* **Task description**: Your task is to print the listing exactly as it stands.

* **Source data**:

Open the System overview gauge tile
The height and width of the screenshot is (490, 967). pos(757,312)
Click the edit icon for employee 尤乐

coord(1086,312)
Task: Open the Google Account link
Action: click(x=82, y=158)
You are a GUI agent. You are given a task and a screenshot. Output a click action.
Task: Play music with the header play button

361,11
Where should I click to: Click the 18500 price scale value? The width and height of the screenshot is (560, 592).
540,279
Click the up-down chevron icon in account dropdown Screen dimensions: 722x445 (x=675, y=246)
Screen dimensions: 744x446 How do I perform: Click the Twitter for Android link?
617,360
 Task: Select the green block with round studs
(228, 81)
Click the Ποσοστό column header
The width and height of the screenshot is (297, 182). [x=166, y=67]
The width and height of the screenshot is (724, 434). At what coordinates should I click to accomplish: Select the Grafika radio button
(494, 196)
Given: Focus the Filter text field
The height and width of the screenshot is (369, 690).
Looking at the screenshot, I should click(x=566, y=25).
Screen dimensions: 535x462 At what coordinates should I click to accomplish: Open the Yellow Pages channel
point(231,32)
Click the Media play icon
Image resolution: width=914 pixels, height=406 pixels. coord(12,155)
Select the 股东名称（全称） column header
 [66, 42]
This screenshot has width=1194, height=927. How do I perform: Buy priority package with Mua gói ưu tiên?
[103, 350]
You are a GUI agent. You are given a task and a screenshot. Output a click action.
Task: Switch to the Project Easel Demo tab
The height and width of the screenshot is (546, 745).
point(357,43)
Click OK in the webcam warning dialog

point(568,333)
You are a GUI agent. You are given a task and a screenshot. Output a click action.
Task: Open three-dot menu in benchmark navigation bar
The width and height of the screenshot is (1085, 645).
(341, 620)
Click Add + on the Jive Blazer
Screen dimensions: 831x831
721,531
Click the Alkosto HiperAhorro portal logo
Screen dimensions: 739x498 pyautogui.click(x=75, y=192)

* **Response**:
Open the System overview gauge tile
The height and width of the screenshot is (490, 967). pos(757,312)
Click the edit icon for employee 尤乐

coord(1086,312)
Task: Open the Google Account link
Action: click(x=82, y=158)
You are a GUI agent. You are given a task and a screenshot. Output a click action.
Task: Play music with the header play button

361,11
Where should I click to: Click the 18500 price scale value? The width and height of the screenshot is (560, 592).
540,279
Click the up-down chevron icon in account dropdown Screen dimensions: 722x445 (x=675, y=246)
Screen dimensions: 744x446 How do I perform: Click the Twitter for Android link?
617,360
 Task: Select the green block with round studs
(228, 81)
Click the Ποσοστό column header
The width and height of the screenshot is (297, 182). [x=166, y=67]
The width and height of the screenshot is (724, 434). At what coordinates should I click to accomplish: Select the Grafika radio button
(494, 196)
Given: Focus the Filter text field
The height and width of the screenshot is (369, 690).
Looking at the screenshot, I should click(x=566, y=25).
Screen dimensions: 535x462 At what coordinates should I click to accomplish: Open the Yellow Pages channel
point(231,32)
Click the Media play icon
Image resolution: width=914 pixels, height=406 pixels. coord(12,155)
Select the 股东名称（全称） column header
 [66, 42]
This screenshot has width=1194, height=927. How do I perform: Buy priority package with Mua gói ưu tiên?
[103, 350]
You are a GUI agent. You are given a task and a screenshot. Output a click action.
Task: Switch to the Project Easel Demo tab
The height and width of the screenshot is (546, 745).
point(357,43)
Click OK in the webcam warning dialog

point(568,333)
You are a GUI agent. You are given a task and a screenshot. Output a click action.
Task: Open three-dot menu in benchmark navigation bar
The width and height of the screenshot is (1085, 645).
(341, 620)
Click Add + on the Jive Blazer
Screen dimensions: 831x831
721,531
Click the Alkosto HiperAhorro portal logo
Screen dimensions: 739x498 pyautogui.click(x=75, y=192)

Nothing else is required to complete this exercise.